» **Task**: Look through the material below. Return exactly the lines from the one with "Open the KDE application launcher" through the one with "Given: Choose Advcash EUR in the Отдаете list", both included.

» **Records for this task**:
_____

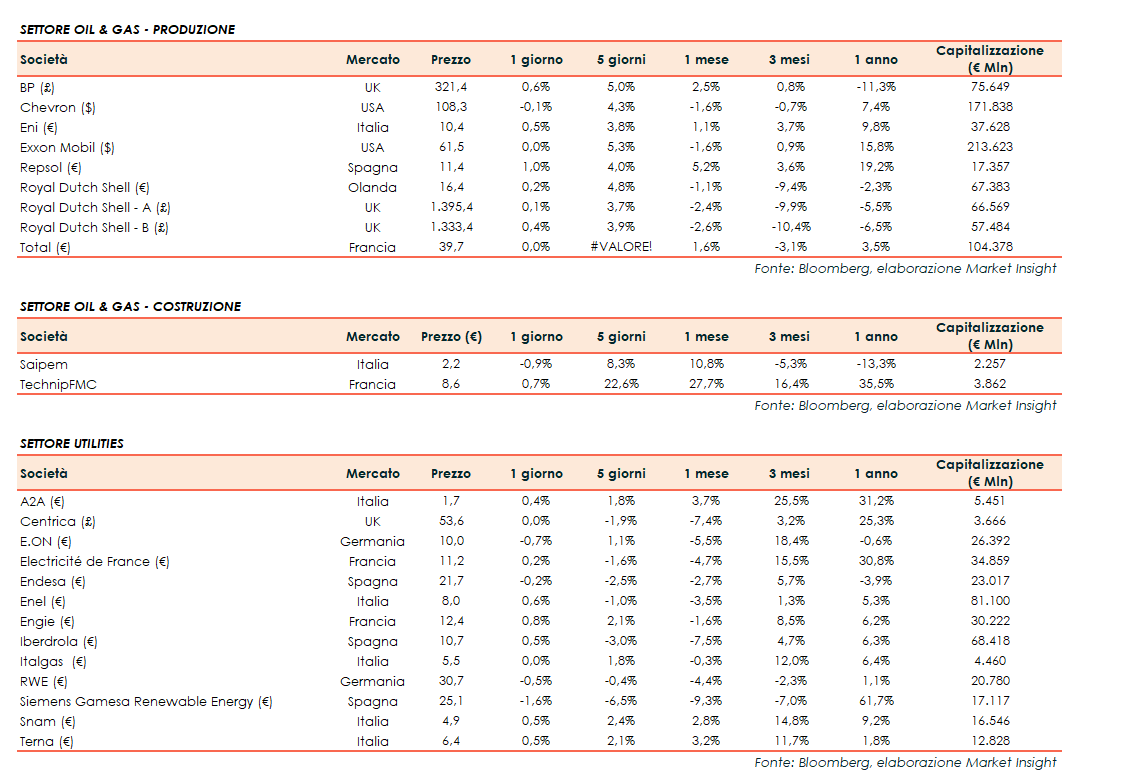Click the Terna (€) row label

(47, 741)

_____

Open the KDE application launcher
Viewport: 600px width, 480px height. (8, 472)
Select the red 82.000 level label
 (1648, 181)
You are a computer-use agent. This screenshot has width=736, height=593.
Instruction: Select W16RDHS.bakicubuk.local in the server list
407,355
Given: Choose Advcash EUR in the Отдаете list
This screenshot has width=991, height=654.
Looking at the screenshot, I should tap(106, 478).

_____

» **Answer box**:
Open the KDE application launcher
Viewport: 600px width, 480px height. (8, 472)
Select the red 82.000 level label
 (1648, 181)
You are a computer-use agent. This screenshot has width=736, height=593.
Instruction: Select W16RDHS.bakicubuk.local in the server list
407,355
Given: Choose Advcash EUR in the Отдаете list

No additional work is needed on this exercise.